Frontiers in Microbiology (Dec 2013)
Strategies and molecular tools to fight antimicrobial resistance: resistome, transcriptome and antimicrobial peptides
Abstract
The increasing number of antibiotic resistant bacteria motivates prospective research towards discovery of new antimicrobial active substances. There are, however, controversies concerning the cost-effectiveness of such research with regards to the description of new substances with novel cellular interactions, or description of new uses of existing substances to overcome resistance. Although examination of bacteria isolated from remote locations with limited exposure to humans has revealed an absence of antibiotic resistance genes, it is accepted that antibiotic resistance genes were both abundant and diverse in ancient living organisms, as detected in DNA recovered from Pleistocene deposits (30,000 years ago). Indeed, even before the first clinical use of antibiotics more than 60 years ago, resistant organisms had been isolated. Bacteria can exhibit different strategies for resistance against antibiotics. New genetic information may lead to the modification of protein structure affecting the antibiotic carriage into the cell, enzymatic inactivation of drugs, or even modification of cellular structure interfering in the drug-bacteria interaction. There are still plenty of new genes out there in the environment that can be appropriated by putative pathogenic bacteria to resist antimicrobial agents.
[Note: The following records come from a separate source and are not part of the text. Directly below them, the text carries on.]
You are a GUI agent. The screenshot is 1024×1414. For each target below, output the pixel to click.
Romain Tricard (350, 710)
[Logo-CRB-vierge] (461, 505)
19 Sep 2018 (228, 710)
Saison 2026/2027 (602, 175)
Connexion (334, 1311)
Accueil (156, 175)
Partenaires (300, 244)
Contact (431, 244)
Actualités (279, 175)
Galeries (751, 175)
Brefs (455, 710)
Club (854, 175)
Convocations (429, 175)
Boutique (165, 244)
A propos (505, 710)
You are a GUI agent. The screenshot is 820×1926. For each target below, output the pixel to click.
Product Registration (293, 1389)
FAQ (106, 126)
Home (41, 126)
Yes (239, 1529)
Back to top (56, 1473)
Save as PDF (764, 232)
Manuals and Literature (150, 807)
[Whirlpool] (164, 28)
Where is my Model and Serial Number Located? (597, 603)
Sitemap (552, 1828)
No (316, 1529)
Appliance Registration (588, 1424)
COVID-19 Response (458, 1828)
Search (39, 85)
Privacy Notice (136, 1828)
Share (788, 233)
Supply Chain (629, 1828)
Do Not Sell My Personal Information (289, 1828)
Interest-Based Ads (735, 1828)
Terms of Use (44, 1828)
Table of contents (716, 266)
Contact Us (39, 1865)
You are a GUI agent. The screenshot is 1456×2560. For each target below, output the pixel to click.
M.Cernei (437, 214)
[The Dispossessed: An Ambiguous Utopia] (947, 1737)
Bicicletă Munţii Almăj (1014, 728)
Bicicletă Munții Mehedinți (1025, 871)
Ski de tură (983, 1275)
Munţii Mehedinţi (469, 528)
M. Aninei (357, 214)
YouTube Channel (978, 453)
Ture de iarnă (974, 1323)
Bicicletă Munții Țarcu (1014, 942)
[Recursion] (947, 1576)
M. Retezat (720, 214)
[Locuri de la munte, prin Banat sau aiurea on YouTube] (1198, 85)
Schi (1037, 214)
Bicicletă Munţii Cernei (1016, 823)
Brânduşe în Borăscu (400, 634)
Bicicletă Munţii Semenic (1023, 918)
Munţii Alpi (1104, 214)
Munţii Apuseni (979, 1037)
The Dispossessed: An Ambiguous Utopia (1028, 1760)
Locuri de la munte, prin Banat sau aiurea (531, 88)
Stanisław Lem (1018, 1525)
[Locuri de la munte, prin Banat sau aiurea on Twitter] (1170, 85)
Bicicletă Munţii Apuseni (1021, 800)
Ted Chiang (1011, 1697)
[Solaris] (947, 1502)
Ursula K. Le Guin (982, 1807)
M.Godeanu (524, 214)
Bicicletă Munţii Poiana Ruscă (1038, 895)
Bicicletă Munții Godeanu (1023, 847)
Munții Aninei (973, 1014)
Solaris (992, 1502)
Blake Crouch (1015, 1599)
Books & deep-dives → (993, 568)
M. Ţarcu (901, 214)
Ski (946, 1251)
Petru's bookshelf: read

On the other hand, there are compounds with antibiotic activity just waiting to be discovered. Antimicrobial peptides (AMPs) are molecules which are wide-spread in all forms of life, from multi-cellular organisms to bacterial cells used to interfere with microbial growth. Several AMPs have been shown to be effective against multi-drug resistant bacteria and have low propensity to resistance development, probably due to their unique mode of action, different from well known antimicrobial drugs. These substances may interact in different ways with bacterial cell membrane, protein synthesis, protein modulation and protein folding.